非常に単刀直入にコツを大胆に提示し、適度に補正する必要はあるがコスト計算の元となるデータを提示した上で、コスト計算の仕方、概要を解説。これだけでも充分に参考になったな。
エントリでも挙げているが、日刊工業新聞社主催の著者の低コスト化設計セミナーのテキストと、ほぼ同内容!セミナーで著者ご本人の熱い解説を聞くのが一番だと思う(実際面白いセミナーでした)が、まずはこの本をご一読頂くと良いのではないかと。
■山田学
「めっちゃ、メカメカ!リンク機構99→∞―機構アイデア発想のネタ帳 わかりやすくやさしくやくにたつ」
機構を羅列した本として、「機械の素」(現在のタイトルは「メカニズムの事典」)という本が既にある。
自分に非を認めた上で書くと、「機械の素」の機構解説は非常に厳しいものがあり、一コマ漫画に→で幾つか移動方向の指示があり、動きの説明の基本は文章のみ。
特許電子図書館で特許調査をしているような人は、たやすく理解できそうだが、自分のような想像力欠乏症には少々ハードルの高い本であったことは確か。そこで、この本である。
リンク機構に限定し、数コマと詳細な解説によりリンク機構を分かりやすく説明。「機械の素」の数十倍の理解のし易さ。この本からヒントを頂く事もしばしば。

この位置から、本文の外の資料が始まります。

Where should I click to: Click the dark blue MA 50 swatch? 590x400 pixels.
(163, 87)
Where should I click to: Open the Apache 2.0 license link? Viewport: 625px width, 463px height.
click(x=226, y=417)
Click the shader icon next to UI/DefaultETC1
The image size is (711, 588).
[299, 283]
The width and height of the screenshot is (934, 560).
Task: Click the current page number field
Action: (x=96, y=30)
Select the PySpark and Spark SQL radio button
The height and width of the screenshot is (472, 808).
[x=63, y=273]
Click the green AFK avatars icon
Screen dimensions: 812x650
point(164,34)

また、リンク機構の基礎はもちろん、実際のリンク機構設計に欠かすことができない、アクチュエータの選定、諸計算、センサの良い切り方なども合わせて解説。一つのモータで幾つもの動きをさせるような事務機等を設計している人は持っていると良いだろうね。
これで2100円!安!
続編のバネに関する本もオススメです。